Et le futur, ça s’enligne vers quoi?
Le trio que j’ai rencontré s’entend sur une chose : l’expansion du programme (et, par la bande, de la production permettant la vente des produits), c’est oui, mais pas à toute vitesse et surtout, pas à tout prix. Alors que je l’interroge à savoir si Bishop’s Arches compte se lancer sur le marché à plus grande échelle, Giovanni ne manque pas de me rappeler la mission première de la brasserie : l’éducation. Comme elle est d’abord et avant tout une brasserie en milieu scolaire, elle n’a pas à suivre de calendrier de production avec des brassins récurrents ni à se soucier de questions financières. Cette liberté représente un énorme avantage pour les étudiants et étudiantes. Épaulés par leurs profs, ils possèdent ainsi toute la latitude pour mener des tests, valider l’influence des divers facteurs, paramètres et ingrédients et, au final, apprendre! Ça, c’est quelque chose qui vaut beaucoup plus que des profits aux yeux des trois passionnés.
Un peu à l’image du monde de la microbrasserie au Québec, l’offre éducative dans le domaine est loin d’être saturée, bien au contraire. À titre d’exemple, tout le long de la Côte ouest des États-Unis, on compte moins d’une dizaine d’écoles qui offrent une formation dans le genre. Le rêve de Dale? Créer l’équivalent de son certificat en brassage au niveau du baccalauréat. Dignes de notre chère industrie brassicole québécoise, ses aspirations à démocratiser ce savoir scientifique ne pourront se réaliser sans la précieuse collaboration des passionnés de bons boires d’ici. Après tout, c’est tout le milieu de la microbrasserie qui peut profiter d’un peu plus de science dans son verre, toi, le premier, toi, la première, amateur et amatrice de bière!

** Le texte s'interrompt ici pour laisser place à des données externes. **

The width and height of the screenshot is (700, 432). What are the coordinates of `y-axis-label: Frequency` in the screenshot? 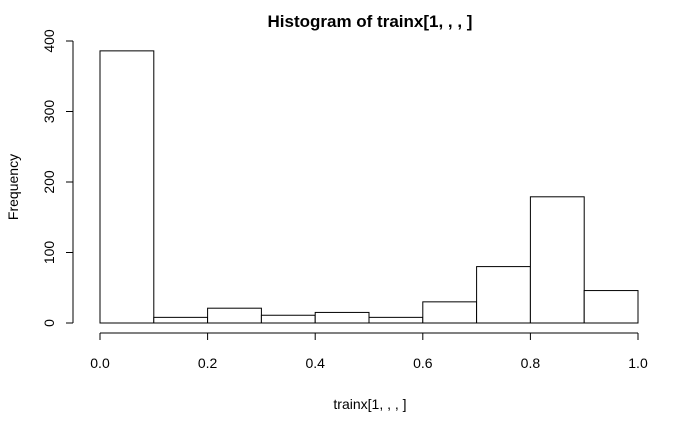 It's located at (13, 187).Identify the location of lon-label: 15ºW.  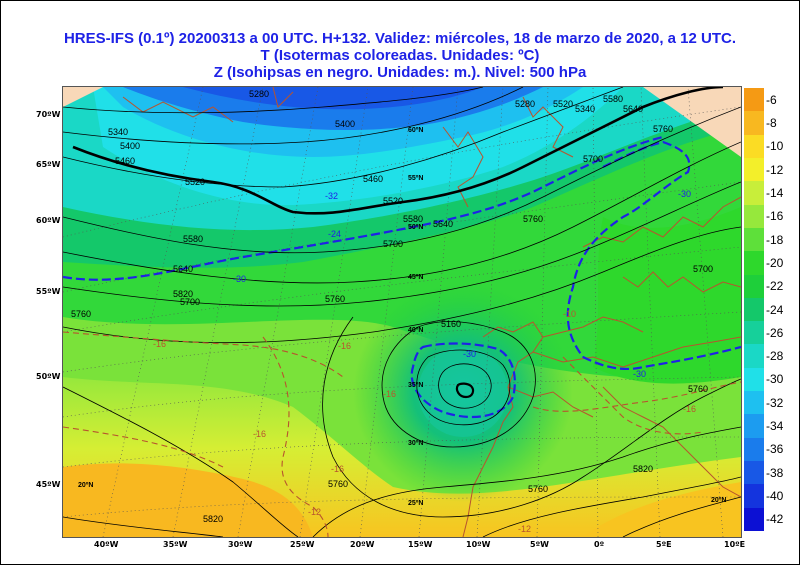
(420, 544).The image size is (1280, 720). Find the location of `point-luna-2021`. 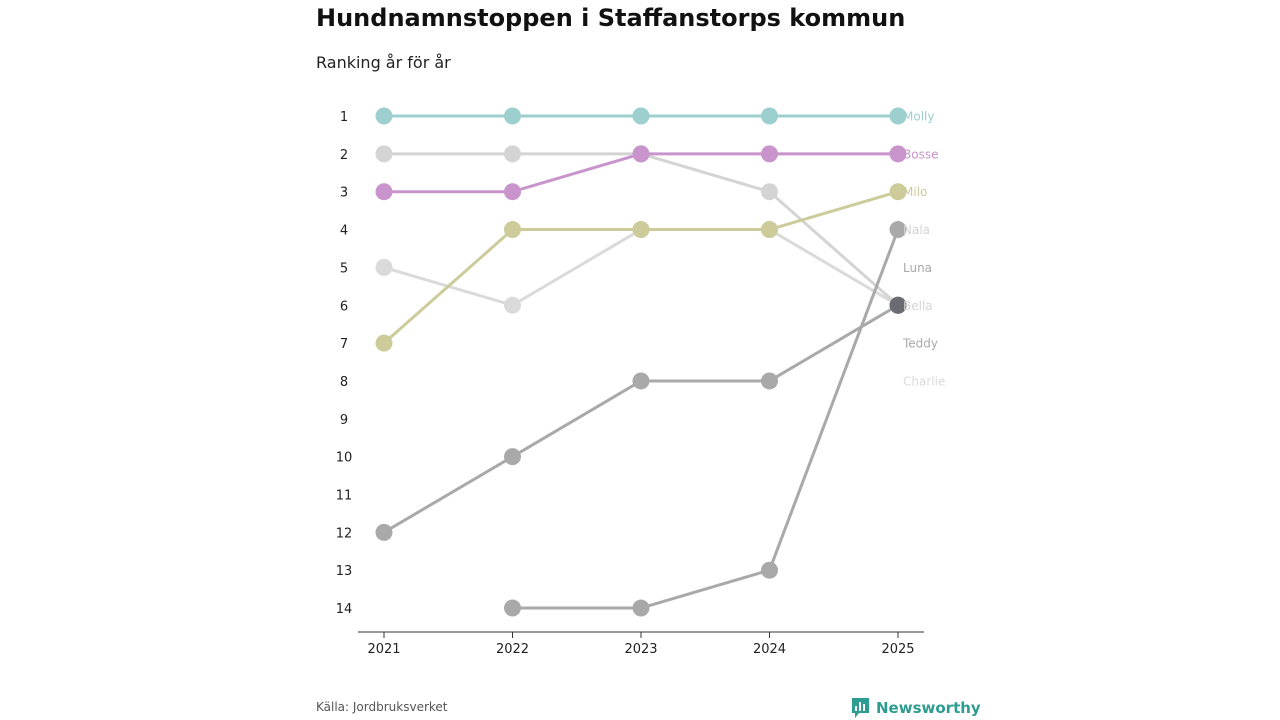

point-luna-2021 is located at coordinates (384, 532).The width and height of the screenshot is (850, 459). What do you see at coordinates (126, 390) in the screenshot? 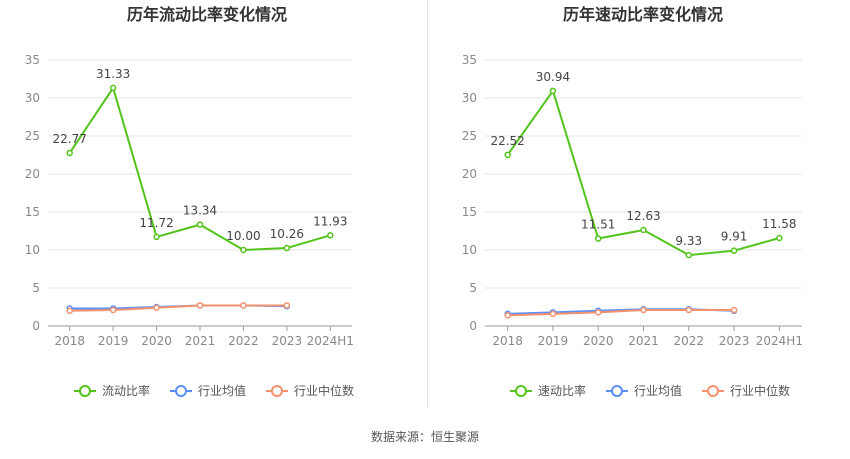
I see `legend-label: 流动比率` at bounding box center [126, 390].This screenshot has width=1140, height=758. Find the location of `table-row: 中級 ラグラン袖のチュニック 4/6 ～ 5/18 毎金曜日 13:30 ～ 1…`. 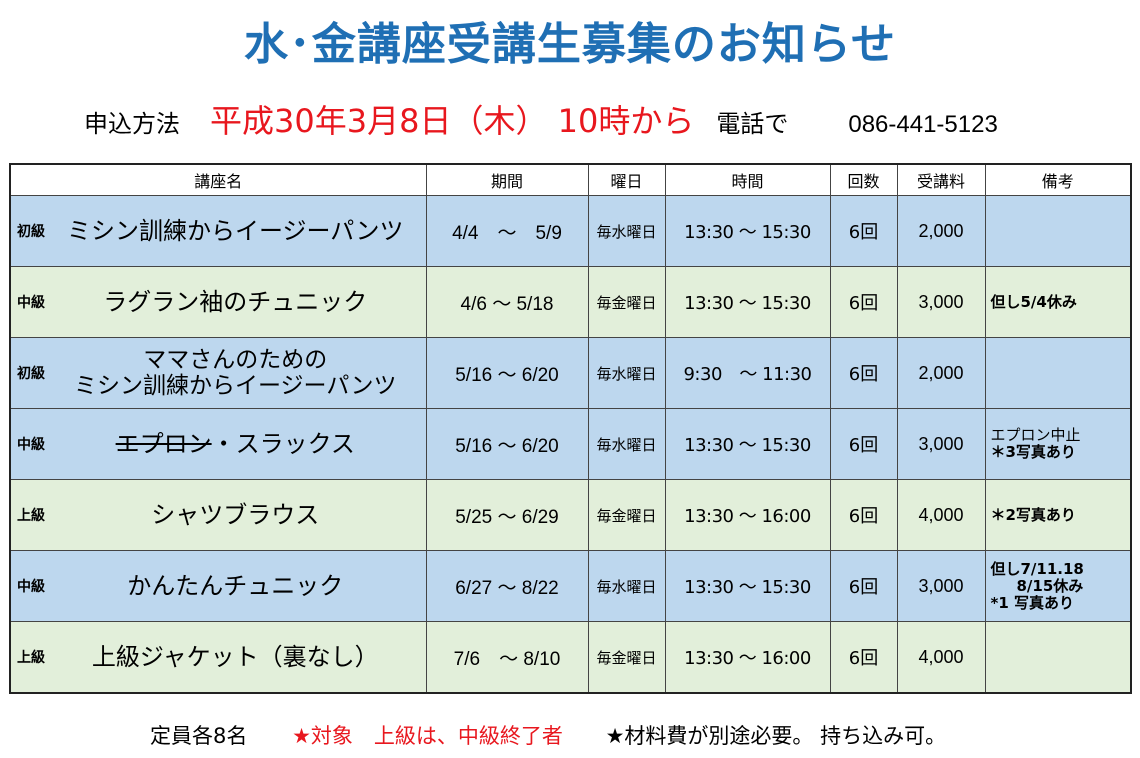

table-row: 中級 ラグラン袖のチュニック 4/6 ～ 5/18 毎金曜日 13:30 ～ 1… is located at coordinates (570, 302).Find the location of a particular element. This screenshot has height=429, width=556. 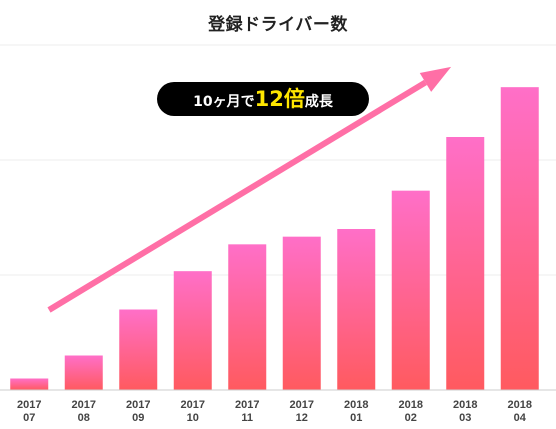

growth-annotation: 10ヶ月で12倍成長 is located at coordinates (263, 99).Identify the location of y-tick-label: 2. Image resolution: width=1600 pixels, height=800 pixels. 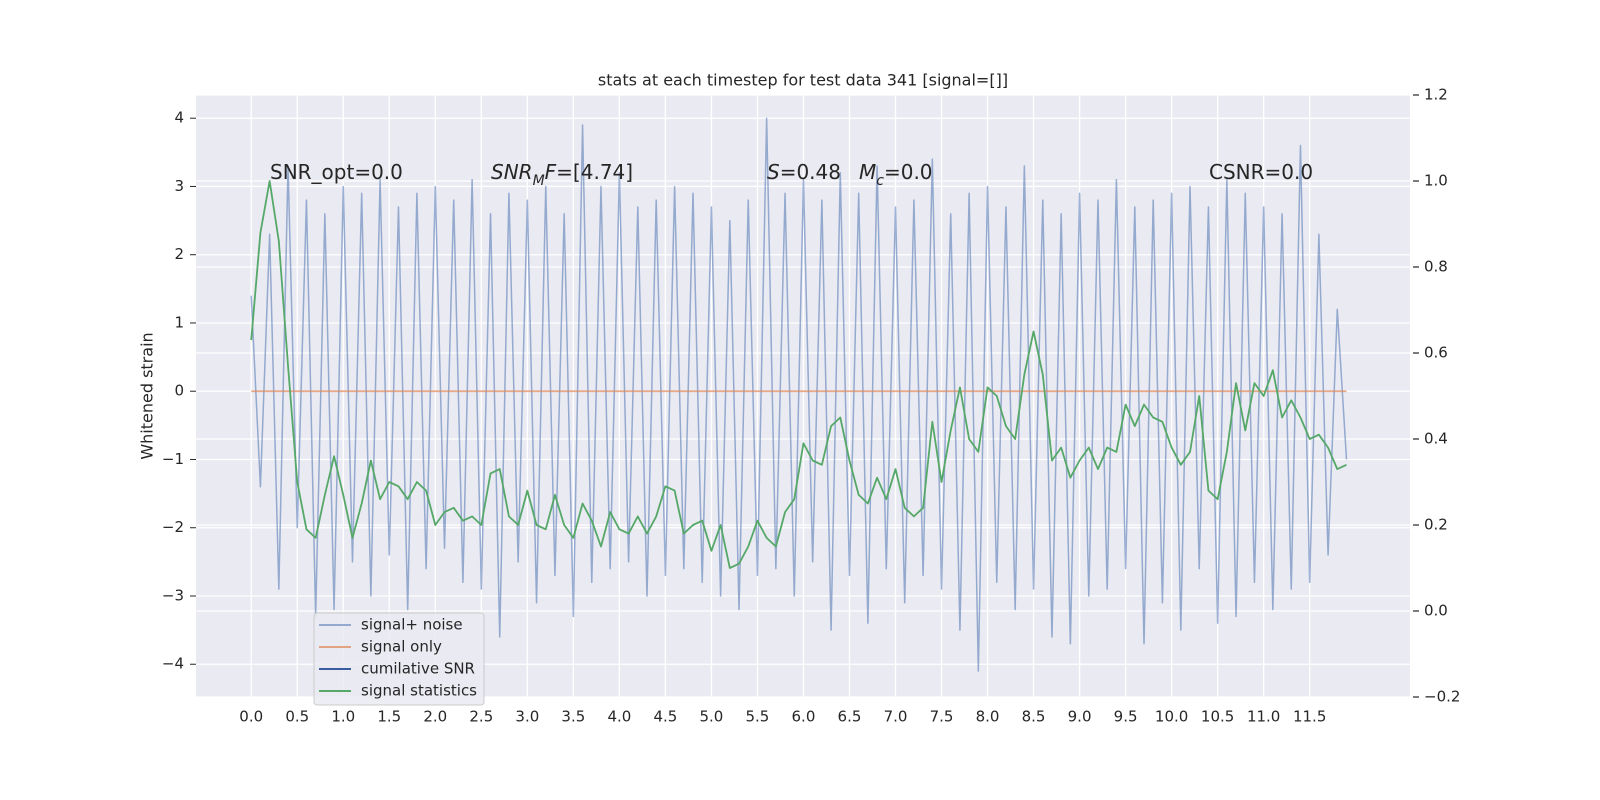
(179, 254).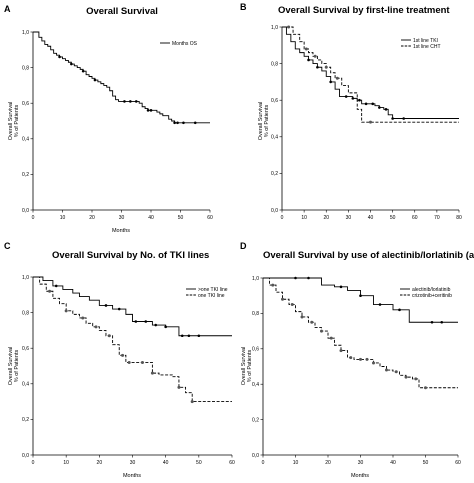 This screenshot has width=474, height=483. I want to click on legend-label: >one TKI line, so click(213, 290).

Alors que ce soit parce que tu veux te réorienter – la moyenne d’âge des diplômé.e.s du programme se situe dans la trentaine et la majorité est en réorientation professionnelle – ou bien parce que tu as la science qui te coule dans les veines, il y a assurément une place pour toi chez Bishop’s Arches. Sinon, si t’es plus du genre à déguster les chefs-d’œuvre des brasseurs d’ici, tu peux être fier.e, car la scène brassicole locale est en pleine effervescence. Sherbrooke est vraiment en train de devenir une destination bière à tous les points de vue, et on forme de la méchante belle (et bonne!) relève! C’est aussi, ça, Sherbière!